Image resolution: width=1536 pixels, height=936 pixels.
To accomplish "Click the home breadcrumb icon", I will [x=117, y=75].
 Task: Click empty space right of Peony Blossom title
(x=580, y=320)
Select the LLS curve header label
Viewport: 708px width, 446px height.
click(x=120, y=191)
⁂
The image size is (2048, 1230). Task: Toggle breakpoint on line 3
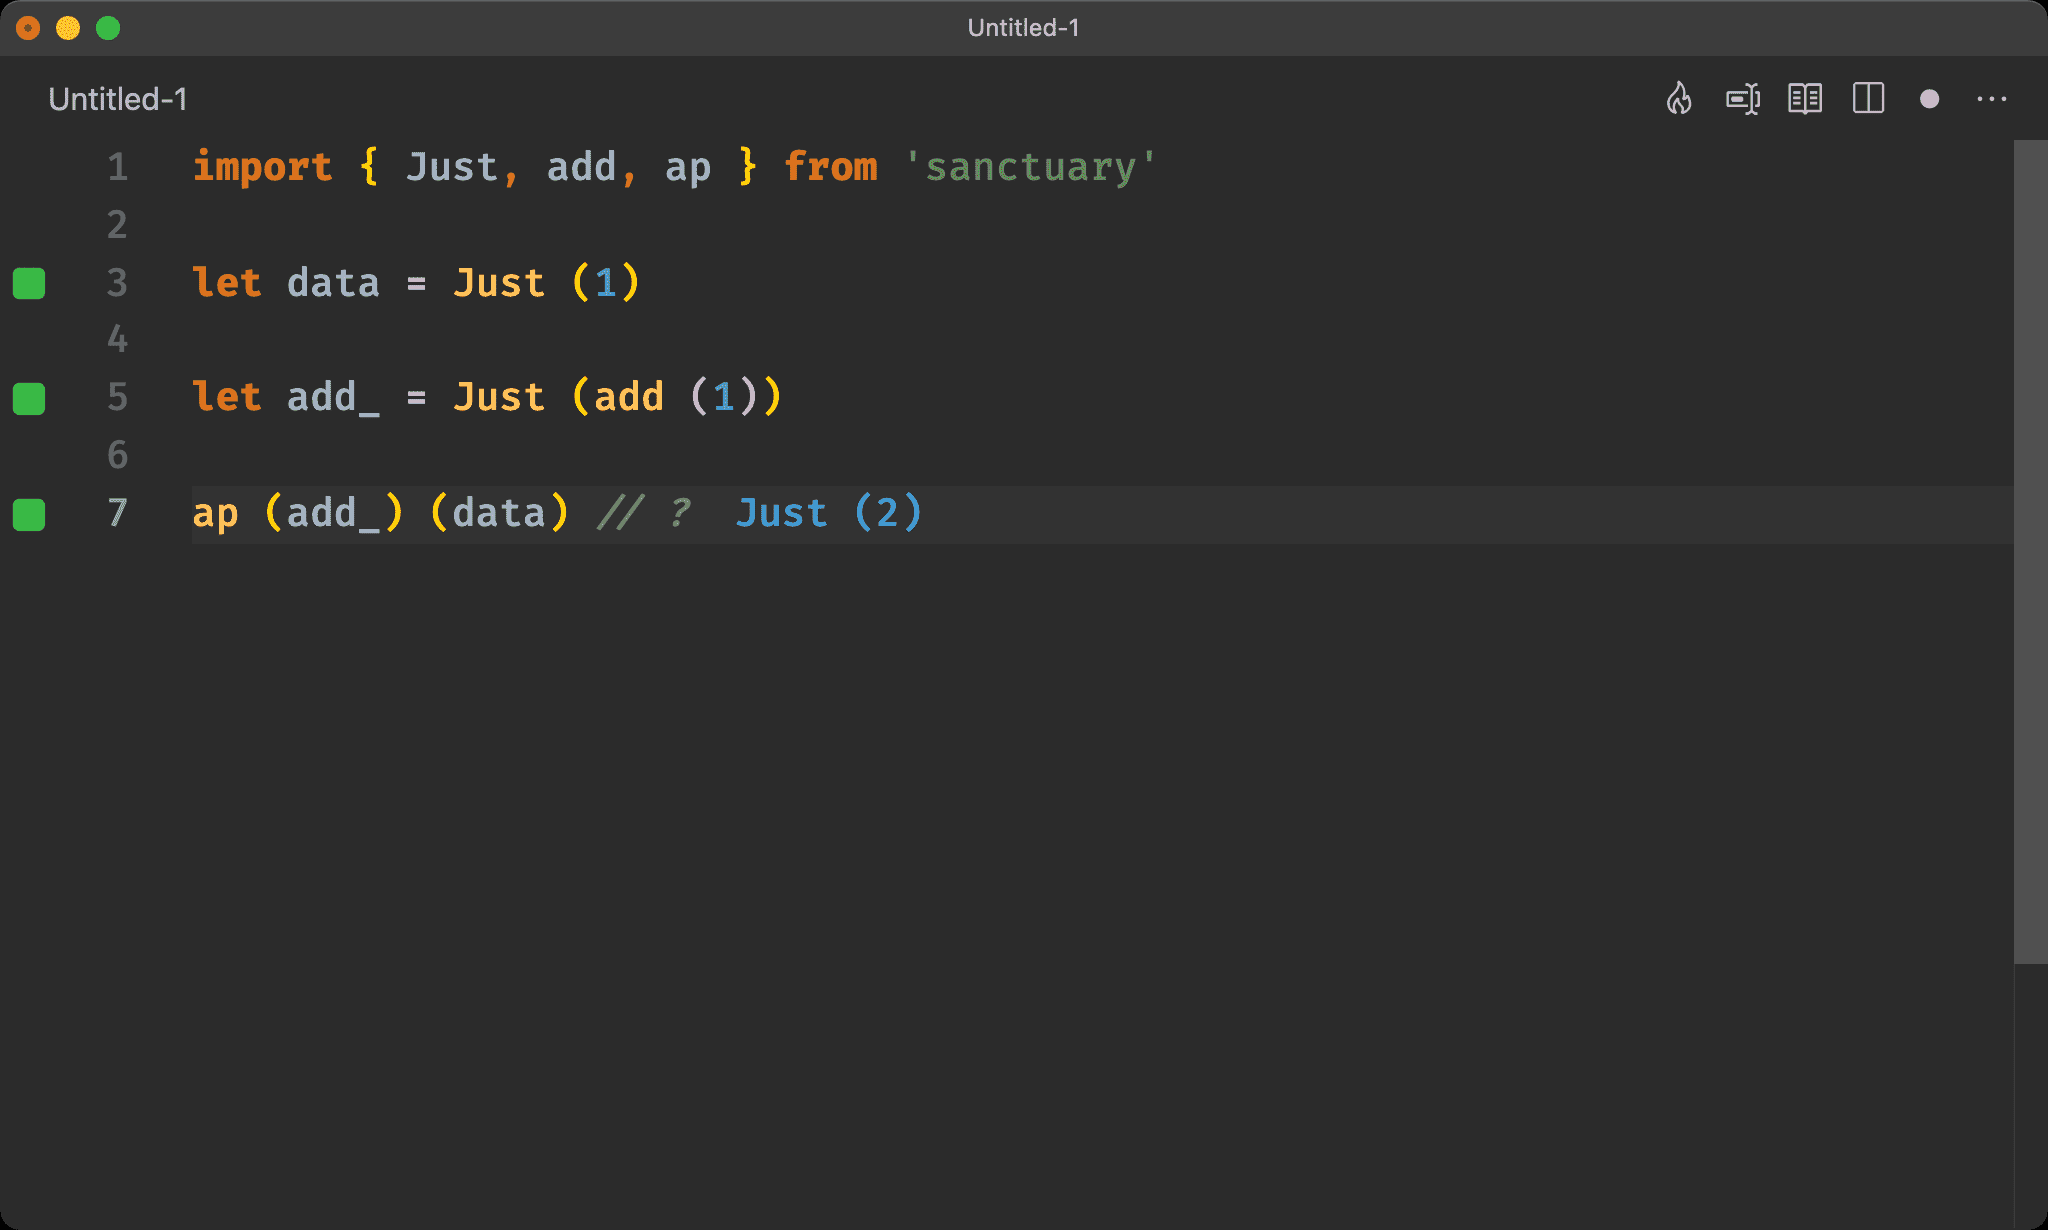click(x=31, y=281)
⁂
▶ **Work to complete**
Your task is to retype the entries verbatim, starting with the line that holds "Image resolution: width=1536" and stopping after the line that holds "Select the LLS curve header label".

▶ **Task output**
Image resolution: width=1536 pixels, height=936 pixels.
To accomplish "Click the home breadcrumb icon", I will [x=117, y=75].
 Task: Click empty space right of Peony Blossom title
(x=580, y=320)
Select the LLS curve header label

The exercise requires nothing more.